Neuropharmacology and Neuropsychiatry
Mental well-being is integral to population health and highly contributes to the functioning of individuals, families, communities and the social and economic prosperity of society. In fact, Psychiatric disorders have a huge impact not only in the individual but in society in general. Translational research in mental disorders - from bench to bedside – is crucial to give a step forward in the comprehension of such diseases. Thus, our main goal is to unravel the neurobiology behind Psychiatric disorders to ultimately contribute to improve patient´s lives, keeping in mind that an early intervention during development would improve patient´s outcome.
Our group is focus on neurodevelopmental disorders and their repercussions in the adulthood. We aim to explore some disorders such as ADHD, anxiety, depression and drugs abuse, with particular focus on psychostimulants. Additionally, the role of adverse life events and specific brain insults, such as traumatic brain injury, as triggers of Psychiatric disorders is also being investigated. Some specific questions have been raised by the team as follows:
1. What happens to an ADHD brain without treatment or if the treatment is ceased?

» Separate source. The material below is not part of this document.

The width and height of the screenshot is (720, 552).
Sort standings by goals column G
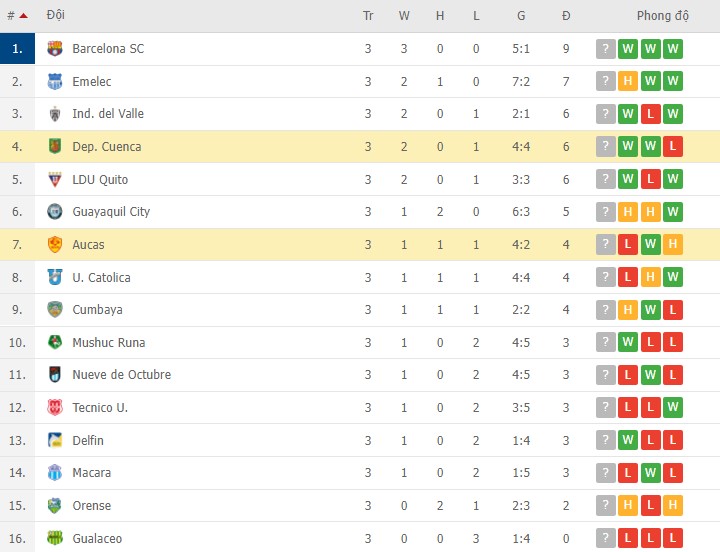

Or What are the consequences of methylphenidate (non)prescription?
2. What are the consequences of amphetamine-type stimulants (ATS) abuse/misuse?

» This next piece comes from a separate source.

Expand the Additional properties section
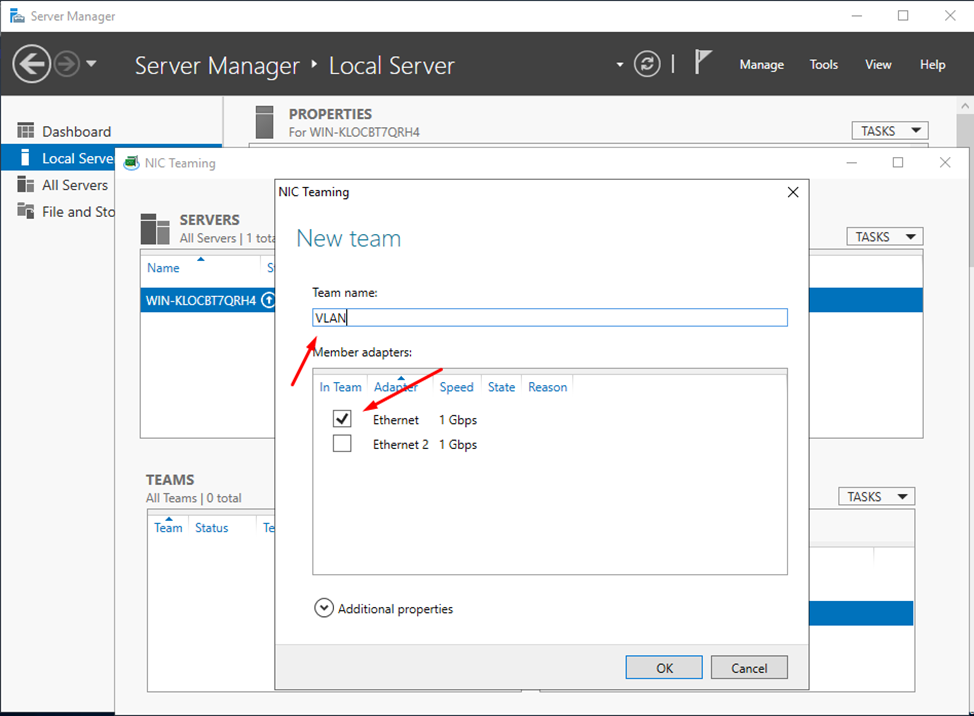The height and width of the screenshot is (716, 974). (323, 607)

3. Is there a link between early-life events and psychiatric events in the adulthood?
4. Immune “challenges” during neurodevelopment affect brain wiring and neuropsychiatric health in a gender-specific manner. Is this gender specification of risk to neuropsychiatric disorders mediated by microglia plasticity?
At the cellular level, the team is mainly exploring neuroinflammatory and neurovascular alterations. Glial cells are considered the immune cells of the central nervous system playing a key role in physiological brain development, including in synaptogenesis. Study of association between brain health and immune changes is a main goal of our team. Moreover, glial cells play also an important role at the blood-brain barrier (BBB). This dynamic barrier highly selective, comprise by endothelial cells (ECs) that form brain capillaries, is responsible for the protection and maintenance of brain microenvironment proper for neural function. Notwithstanding, this unique brain immune quiescence can be altered in various pathological processes and it is now accepted that brain endothelial cells have an active role on brain function.
Pharmacologic and non-pharmacologic strategies, including physical exercise, will be pursued by the team in an attempt to improve or prevent neuropsychiatric alterations.